'''
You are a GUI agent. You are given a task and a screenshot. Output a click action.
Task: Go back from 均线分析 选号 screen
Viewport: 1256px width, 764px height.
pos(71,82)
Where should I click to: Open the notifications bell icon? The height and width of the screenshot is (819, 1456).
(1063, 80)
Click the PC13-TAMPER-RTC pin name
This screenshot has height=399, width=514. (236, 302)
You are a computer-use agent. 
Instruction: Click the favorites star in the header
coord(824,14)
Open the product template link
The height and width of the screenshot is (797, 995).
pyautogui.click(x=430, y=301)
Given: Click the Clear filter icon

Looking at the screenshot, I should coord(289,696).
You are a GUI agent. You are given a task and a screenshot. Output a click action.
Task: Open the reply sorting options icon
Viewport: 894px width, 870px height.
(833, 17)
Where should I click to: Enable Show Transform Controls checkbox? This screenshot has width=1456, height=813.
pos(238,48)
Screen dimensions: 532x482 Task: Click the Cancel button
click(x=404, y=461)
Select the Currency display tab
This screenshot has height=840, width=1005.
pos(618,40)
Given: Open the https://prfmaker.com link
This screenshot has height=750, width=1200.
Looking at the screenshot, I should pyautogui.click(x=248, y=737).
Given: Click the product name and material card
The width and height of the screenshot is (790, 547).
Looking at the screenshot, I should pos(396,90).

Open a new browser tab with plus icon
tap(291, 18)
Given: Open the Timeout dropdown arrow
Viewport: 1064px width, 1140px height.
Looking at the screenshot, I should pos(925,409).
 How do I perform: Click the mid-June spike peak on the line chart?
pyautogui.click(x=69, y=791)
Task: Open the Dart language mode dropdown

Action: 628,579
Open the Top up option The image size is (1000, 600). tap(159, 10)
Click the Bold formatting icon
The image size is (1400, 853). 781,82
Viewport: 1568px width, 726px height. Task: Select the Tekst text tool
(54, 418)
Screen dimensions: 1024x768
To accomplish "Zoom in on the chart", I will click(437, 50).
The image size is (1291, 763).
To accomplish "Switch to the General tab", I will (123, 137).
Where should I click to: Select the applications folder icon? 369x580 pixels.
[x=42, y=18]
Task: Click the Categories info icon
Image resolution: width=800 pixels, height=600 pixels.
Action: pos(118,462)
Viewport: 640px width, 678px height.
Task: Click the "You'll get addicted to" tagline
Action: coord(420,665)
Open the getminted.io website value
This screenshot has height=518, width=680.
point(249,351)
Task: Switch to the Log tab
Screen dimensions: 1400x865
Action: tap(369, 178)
'''
* **JOB**
Format every line of the items above as a Markdown table with two columns, Row and Text. Number the rows in order and omit blank lines.

* **RESULT FOR THIS EXERCISE**
| Row | Text |
|---|---|
| 1 | You are a GUI agent. You are given a task and a screenshot. Output a click action. |
| 2 | Task: Go back from 均线分析 选号 screen |
| 3 | Viewport: 1256px width, 764px height. |
| 4 | pos(71,82) |
| 5 | Where should I click to: Open the notifications bell icon? The height and width of the screenshot is (819, 1456). |
| 6 | (1063, 80) |
| 7 | Click the PC13-TAMPER-RTC pin name |
| 8 | This screenshot has height=399, width=514. (236, 302) |
| 9 | You are a computer-use agent.  |
| 10 | Instruction: Click the favorites star in the header |
| 11 | coord(824,14) |
| 12 | Open the product template link |
| 13 | The height and width of the screenshot is (797, 995). |
| 14 | pyautogui.click(x=430, y=301) |
| 15 | Given: Click the Clear filter icon |
| 16 | Looking at the screenshot, I should coord(289,696). |
| 17 | You are a GUI agent. You are given a task and a screenshot. Output a click action. |
| 18 | Task: Open the reply sorting options icon |
| 19 | Viewport: 894px width, 870px height. |
| 20 | (833, 17) |
| 21 | Where should I click to: Enable Show Transform Controls checkbox? This screenshot has width=1456, height=813. |
| 22 | pos(238,48) |
| 23 | Screen dimensions: 532x482 Task: Click the Cancel button |
| 24 | click(x=404, y=461) |
| 25 | Select the Currency display tab |
| 26 | This screenshot has height=840, width=1005. |
| 27 | pos(618,40) |
| 28 | Given: Open the https://prfmaker.com link |
| 29 | This screenshot has height=750, width=1200. |
| 30 | Looking at the screenshot, I should pyautogui.click(x=248, y=737). |
| 31 | Given: Click the product name and material card |
| 32 | The width and height of the screenshot is (790, 547). |
| 33 | Looking at the screenshot, I should pos(396,90). |
| 34 | Open a new browser tab with plus icon |
| 35 | tap(291, 18) |
| 36 | Given: Open the Timeout dropdown arrow |
| 37 | Viewport: 1064px width, 1140px height. |
| 38 | Looking at the screenshot, I should pos(925,409). |
| 39 |  How do I perform: Click the mid-June spike peak on the line chart? |
| 40 | pyautogui.click(x=69, y=791) |
| 41 | Task: Open the Dart language mode dropdown |
| 42 | Action: 628,579 |
| 43 | Open the Top up option The image size is (1000, 600). tap(159, 10) |
| 44 | Click the Bold formatting icon |
| 45 | The image size is (1400, 853). 781,82 |
| 46 | Viewport: 1568px width, 726px height. Task: Select the Tekst text tool |
| 47 | (54, 418) |
| 48 | Screen dimensions: 1024x768 |
| 49 | To accomplish "Zoom in on the chart", I will click(437, 50). |
| 50 | The image size is (1291, 763). |
| 51 | To accomplish "Switch to the General tab", I will (123, 137). |
| 52 | Where should I click to: Select the applications folder icon? 369x580 pixels. |
| 53 | [x=42, y=18] |
| 54 | Task: Click the Categories info icon |
| 55 | Image resolution: width=800 pixels, height=600 pixels. |
| 56 | Action: pos(118,462) |
| 57 | Viewport: 640px width, 678px height. |
| 58 | Task: Click the "You'll get addicted to" tagline |
| 59 | Action: coord(420,665) |
| 60 | Open the getminted.io website value |
| 61 | This screenshot has height=518, width=680. |
| 62 | point(249,351) |
| 63 | Task: Switch to the Log tab |
| 64 | Screen dimensions: 1400x865 |
| 65 | Action: tap(369, 178) |